Fragmento proporcionado:
╔══

Se argumenta que no tenemos cultura culinaria propia pues toda ella sería importada, mas esta afirmación es falsa pues desconoce la dinámica de los fenómenos culturales y con esa lógica, también se podría decir que el tango y el candombe son importados. La pizza se afincó en nuestro país y al hacerse nuestra, adoptó sus propias características y de hecho, el fenómeno de la pizza en Italia también es resultado de una mixtura cultural.
Aunque quisiéramos hacer una pizza como la que hacen a orillas del Mediterráneo, no podríamos hacerla desde que tenemos otro trigo y otra agua y lo que es más importante, desde que tenemos otra manera de vincularnos con la cocina. Aquí sucede lo mismo que con el idioma, aparentemente en España y los países que colonizó se habla un sólo castellano, pero alcanza con viajar para encontrarnos con una infinita diversidad incluso en nuestro país, con ese amable tono del hombre de Rocha o la dulce lengua de la gente de Artigas.
¿Por qué los cordobeses hablan de esa manera y de esa otra manera los caribeños? Aquí tallan las diferentes migraciones pero además, talla el cómo una cultura se posiciona ante su lengua y cómo la construye, es decir nos encontramos ante un fenómeno en constante transformación, donde laboran variedad de factores incluyendo las fuerzas telúricas, pero mejor dediquémonos a explicar esto con la curiosa historia de la pizza en nuestro país.

╚══

Datos proporcionados:
╔══

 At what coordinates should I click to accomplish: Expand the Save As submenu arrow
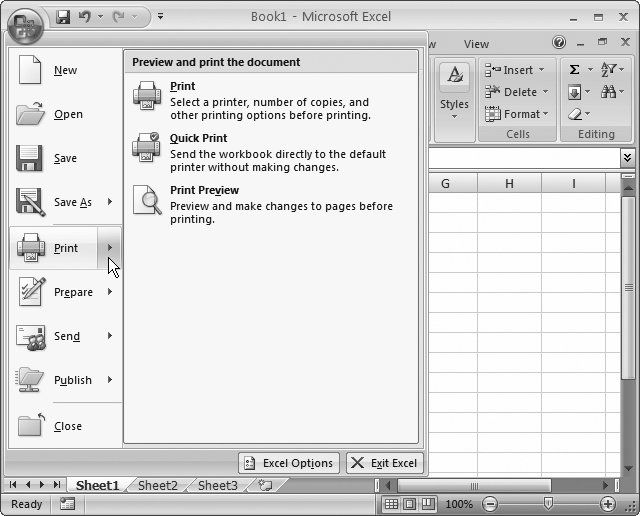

╚══

Tareas escritas:
a) Reescribe todo lo que va desde "Se argumenta que" hasta "una mixtura cultural." en el fragmento sobre la pizza, sustituyendo "tango" por "milonga".
b) Según el fragmento sobre la pizza, ¿qué dos ingredientes distintos impedirían hacer aquí una pizza como la de las orillas del Mediterráneo?
c) Enumera todos los nombres propios de lugares que aparecen en el fragmento sobre la pizza.

Los resultados:
a)
Se argumenta que no tenemos cultura culinaria propia pues toda ella sería importada, mas esta afirmación es falsa pues desconoce la dinámica de los fenómenos culturales y con esa lógica, también se podría decir que el milonga y el candombe son importados. La pizza se afincó en nuestro país y al hacerse nuestra, adoptó sus propias características y de hecho, el fenómeno de la pizza en Italia también es resultado de una mixtura cultural.

b) Otro trigo y otra agua.

c) Italia, Mediterráneo, España, Rocha y Artigas.